L’éternel invincible, l’éternel talisman, c’est bien moi. Quelle fin de match, quelle joie. Alors que nous montons pour recevoir la Coupe des mains de Monsieur Thiriez, Perrin pleure, m’embrasse, avec la langue je précise, et je me rends compte que ce n’était pas si mal que ça. Bon, on soulève enfin la Coupe. Jeremy Clément, rentré à la 93e minute pour le symbole, la porte en triomphe et restera à jamais gravé dans la légende stéphanoise. Je me rends compte que j’ai oublié ma banderole pour Joey Barton. Je la sors maintenant, pendant que les caméras sont fixées sur nous. « Hey, Joey. Je quitte Marseille pendant que toi tu arrives, et vous ne gagnez aucun titre. Coïncidence ? »

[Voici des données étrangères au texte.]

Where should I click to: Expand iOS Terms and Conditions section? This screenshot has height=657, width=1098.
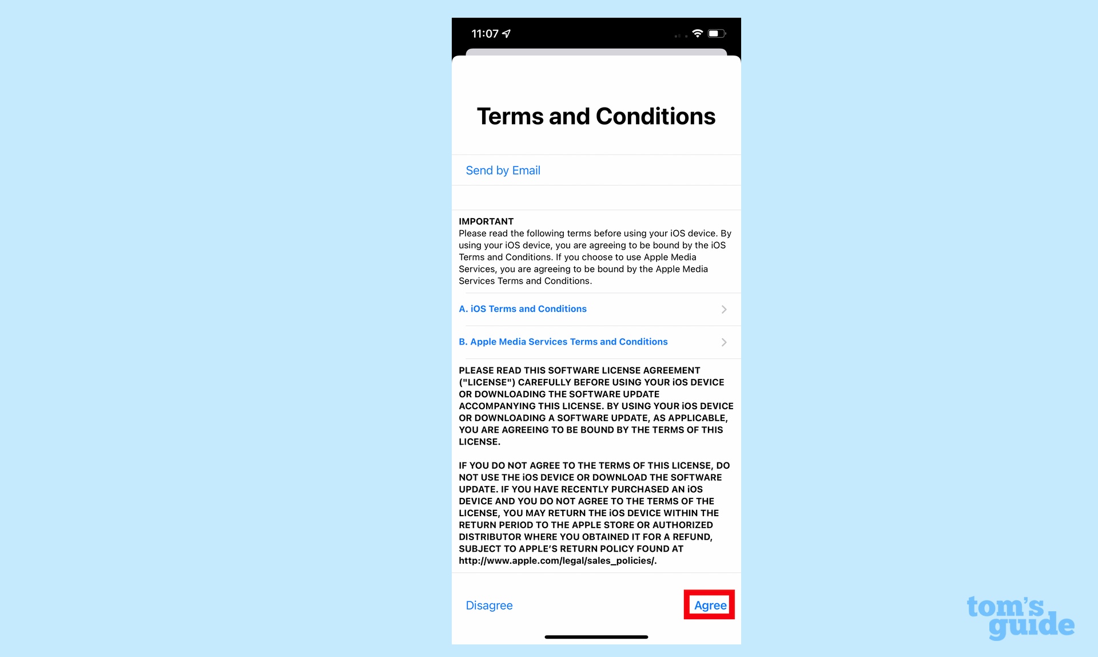[x=595, y=308]
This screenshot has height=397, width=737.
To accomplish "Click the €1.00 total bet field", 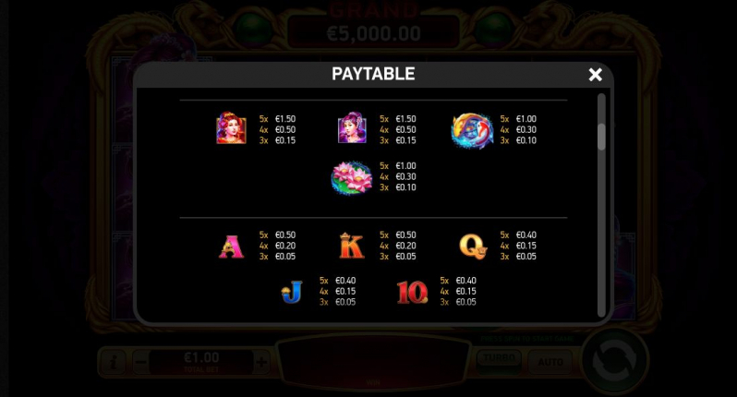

Premier titre en 32 ans pour les Verts, parfaitement lancés pour le sprint final du championnat, pendant que Rennes s’écroule et licencie Antonetti. Je termine une fois encore héros de mon club, légende vivante, je viens de marquer à jamais l’histoire de la Coupe de la Ligue en la remportant 4 fois d’affilées, dans deux clubs différents. Je rentre enfin dans le panthéon du football. Mon nom résonne au milieu des Ronaldo, Platini, Zidane, Maradona, Messi, Pelé… Après avoir vu ça, on peut mourir tranquille.